東京医科歯科大学・難治疾患研究所・幹細胞医学分野の西村栄美教授らの研究グループは、北海道大学の清水宏教授ら、および前任地の金沢大学田所優子助教らとの共同研究で、17型コラーゲンが白髪と脱毛を抑えており、欠損すると毛包内の2種類の異なる幹細胞間での相互作用による幹細胞維持機構が破綻するため、白髪や脱毛を発症することを明らかにしました。毛包幹細胞と色素幹細胞は毛包のなかほどバルジ領域付近に存在していますが、色素幹細胞は、黒髪のもとになる色素細胞の供給源となり、毛包幹細胞は毛髪のもとになる角化細胞の供給源となることで、毛が生え変わるごとに色素を持つ毛を生やしています。17型コラーゲンは、ヘミデスモソームを構成する膜貫通性のコラーゲンで表皮基底細胞を基底膜に強く固定する役割が知られてきました。
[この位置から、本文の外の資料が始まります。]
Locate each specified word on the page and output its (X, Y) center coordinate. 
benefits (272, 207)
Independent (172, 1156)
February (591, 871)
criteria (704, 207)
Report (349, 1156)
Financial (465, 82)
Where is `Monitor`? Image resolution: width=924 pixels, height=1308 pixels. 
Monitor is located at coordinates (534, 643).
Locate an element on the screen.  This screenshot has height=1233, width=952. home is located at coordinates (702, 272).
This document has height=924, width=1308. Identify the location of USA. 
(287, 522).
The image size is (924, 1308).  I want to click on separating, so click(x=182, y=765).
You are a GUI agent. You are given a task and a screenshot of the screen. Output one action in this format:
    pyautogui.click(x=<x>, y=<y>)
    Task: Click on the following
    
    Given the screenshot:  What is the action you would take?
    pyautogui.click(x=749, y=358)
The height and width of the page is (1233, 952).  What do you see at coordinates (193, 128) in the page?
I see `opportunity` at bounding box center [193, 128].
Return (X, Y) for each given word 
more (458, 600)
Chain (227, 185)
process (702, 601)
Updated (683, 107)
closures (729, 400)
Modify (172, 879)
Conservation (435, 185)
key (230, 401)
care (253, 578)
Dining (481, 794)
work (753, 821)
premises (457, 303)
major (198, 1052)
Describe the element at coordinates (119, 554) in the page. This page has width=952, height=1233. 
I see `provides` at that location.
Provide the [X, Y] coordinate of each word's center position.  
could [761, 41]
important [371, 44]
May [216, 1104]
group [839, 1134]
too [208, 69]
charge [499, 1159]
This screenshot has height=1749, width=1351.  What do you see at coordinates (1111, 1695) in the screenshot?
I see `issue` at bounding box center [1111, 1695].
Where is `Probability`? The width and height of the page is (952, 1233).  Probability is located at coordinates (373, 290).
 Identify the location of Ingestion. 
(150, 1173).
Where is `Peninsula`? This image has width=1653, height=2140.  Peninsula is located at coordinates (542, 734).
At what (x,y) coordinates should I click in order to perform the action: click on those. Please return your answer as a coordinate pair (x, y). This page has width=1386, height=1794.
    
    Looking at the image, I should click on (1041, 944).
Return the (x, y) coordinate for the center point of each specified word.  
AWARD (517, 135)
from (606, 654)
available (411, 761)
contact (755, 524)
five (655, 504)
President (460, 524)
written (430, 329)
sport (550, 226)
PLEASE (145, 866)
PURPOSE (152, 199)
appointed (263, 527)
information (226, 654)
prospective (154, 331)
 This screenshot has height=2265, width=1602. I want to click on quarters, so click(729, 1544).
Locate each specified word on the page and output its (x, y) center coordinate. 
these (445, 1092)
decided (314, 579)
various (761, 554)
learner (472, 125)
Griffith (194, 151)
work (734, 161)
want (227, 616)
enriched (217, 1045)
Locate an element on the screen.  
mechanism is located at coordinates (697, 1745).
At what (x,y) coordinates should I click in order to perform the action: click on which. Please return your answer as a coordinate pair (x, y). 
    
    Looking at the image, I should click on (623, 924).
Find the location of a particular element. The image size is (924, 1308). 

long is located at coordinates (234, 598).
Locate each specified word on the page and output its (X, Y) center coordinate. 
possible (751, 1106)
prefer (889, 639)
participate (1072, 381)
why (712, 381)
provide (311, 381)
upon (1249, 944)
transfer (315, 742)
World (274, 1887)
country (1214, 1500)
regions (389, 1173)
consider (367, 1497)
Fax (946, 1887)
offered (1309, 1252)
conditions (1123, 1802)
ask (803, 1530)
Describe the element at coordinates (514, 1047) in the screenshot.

また、ヒトで先天的に17型コラーゲンを欠損すると早発性の脱毛が見られますが、その仕組みについては明らかにされていませんでした。今回、毛包幹細胞が17型コラーゲンを高レベルで発現しており、毛包幹細胞の幹細胞性を維持するという役割を持つと同時に、毛包幹細胞が色素幹細胞のニッチ細胞として機能するためにも必須であること、これらの役割により白髪と脱毛を抑えていることが判明しました。そのメカニズムとしては、毛包幹細胞がTGF-βシグナルを介して色素幹細胞の未分化性や休眠状態を促進制御していることによるもので、17型コラーゲンを欠損するマウスでは、毛包幹細胞におけるTGF-βの発現が早期から失われ、隣接して存在する色素幹細胞におけるTGF-βシグナルが入らなくなるために色素幹細胞を維持できなくなり若白髪になること、毛包幹細胞を含む基底細胞でのみ17型コラーゲンを発現させると一連の異常がすべて回復することが判明しました。この研究は文部科学省科学研究費補助金・若手研究(S)、特定領域(細胞外環境)の他、複数の助成金の支援のもとでおこなわれたもので、その研究成果は、国際科学誌Cell Stem Cell(セルステムセル)に、2011年2月4日付で掲載発表されました。
 

ポイント

 
 

研究成果の概要と意義

 
毛包で機能する組織幹細胞である毛包幹細胞および色素幹細胞は、毛包のなかでも立毛筋が付着する部位であるバルジ領域付近に局在することは知られていましたが、毛包幹細胞と色素幹細胞の相互関係や相互作用、その分子メカニズムと白髪・脱毛との関連については明らかではありませんでした。今回、毛包幹細胞の維持に膜貫通性のコラーゲンが必須であることがはじめて見つかり、毛包幹細胞を維持する仕組みや毛包幹細胞が色素幹細胞のニッチ細胞として機能する仕組みが明らかになりました。特に、組織幹細胞自身が他の種類の幹細胞に対してニッチとしての機能を持ちうる点は、これまでに殆ど知られていない重要な知見です。西村教授らは、黒髪のもとになる色素幹細胞をはじめて発見し、色素幹細胞が枯渇すると白髪になること、色素幹細胞の運命制御においてはニッチが優勢の役割を果たすことなどを明らかにしていましたが、その仕組みについては明らかにされていませんでした。これら一連の研究をさらに発展させることにより、白髪や脱毛の予防や治療、アンチエイジングや再生医療への応用に向けての新たな展開が期待できます。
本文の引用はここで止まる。